Managing Migration in Indonesia: The Role of IOM and Australia
Refugee Research Blog Editor/
This post forms part of our series in showcasing abstracts of presentations featured at our annual postgraduate interdisciplinary conference on refugee and forced migration research, hosted in October 2017 at The University of Melbourne.
While the International Organization for Migration (IOM) portrays an image of itself as a humanitarian actor, many of its activities in Indonesia have compromised regional refugee protection.
The absence of any rights-based protection mandate underpinning IOM operations means that IOM has faced criticism for carrying out migration control projects on behalf of donor states of the global north, such as Australia.

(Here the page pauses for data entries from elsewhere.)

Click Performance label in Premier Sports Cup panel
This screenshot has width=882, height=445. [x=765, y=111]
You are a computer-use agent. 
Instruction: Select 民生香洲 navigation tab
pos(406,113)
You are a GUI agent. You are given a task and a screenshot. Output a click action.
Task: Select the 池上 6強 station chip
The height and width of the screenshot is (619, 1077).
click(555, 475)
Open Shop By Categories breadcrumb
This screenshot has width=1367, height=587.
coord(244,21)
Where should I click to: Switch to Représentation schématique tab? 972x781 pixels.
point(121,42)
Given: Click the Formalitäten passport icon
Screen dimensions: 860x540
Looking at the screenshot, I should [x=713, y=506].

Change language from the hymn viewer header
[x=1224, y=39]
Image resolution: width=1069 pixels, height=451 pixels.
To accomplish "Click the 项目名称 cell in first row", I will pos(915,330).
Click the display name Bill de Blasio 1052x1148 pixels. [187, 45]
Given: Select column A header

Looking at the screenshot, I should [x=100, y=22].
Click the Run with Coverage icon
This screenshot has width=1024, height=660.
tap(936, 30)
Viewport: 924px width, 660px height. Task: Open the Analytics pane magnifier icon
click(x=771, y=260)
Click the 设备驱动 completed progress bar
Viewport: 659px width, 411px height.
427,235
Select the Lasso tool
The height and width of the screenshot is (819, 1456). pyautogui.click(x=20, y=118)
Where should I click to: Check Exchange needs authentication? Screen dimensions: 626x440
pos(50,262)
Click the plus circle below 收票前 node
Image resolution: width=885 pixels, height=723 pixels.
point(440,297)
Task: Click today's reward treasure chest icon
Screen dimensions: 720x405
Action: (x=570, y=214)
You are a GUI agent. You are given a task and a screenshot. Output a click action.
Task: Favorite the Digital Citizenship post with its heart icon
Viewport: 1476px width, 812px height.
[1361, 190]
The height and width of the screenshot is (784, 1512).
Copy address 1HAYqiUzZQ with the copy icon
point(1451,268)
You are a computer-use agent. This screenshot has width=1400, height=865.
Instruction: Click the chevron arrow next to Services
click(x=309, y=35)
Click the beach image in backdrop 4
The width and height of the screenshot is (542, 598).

Our research has highlighted the extent of Australian funding for IOM, and the impact that this has had for the human rights of asylum seekers and refugees stranded in Indonesia. In 2000, IOM, Indonesia and Australia formed the trilateral Regional Cooperation Agreement (RCA). From 2001 to 2016, Australia has provided $238 million to IOM to conduct migration control activities in Indonesia. In 2016, Australia spent as much on funding IOM in Indonesia than it donated to UNHCR globally.
IOM Indonesia’s “migration management” projects include the detention of irregular migrants, the return of asylum seekers and refugees to their countries of origin, the strengthening of Indonesia’s border controls, and public information campaigns to dissuade people from taking boats to Australia to seek asylum.
This paper will argue that IOM’s activities undertake the sovereign function of deterrence, processing, and exclusion which have traditionally been the domain of states. In doing so, we argue that Australian support for IOM serves Australia’s geopolitical deterrence agenda, rather than prioritising the protection of asylum seekers and refugees in Indonesia.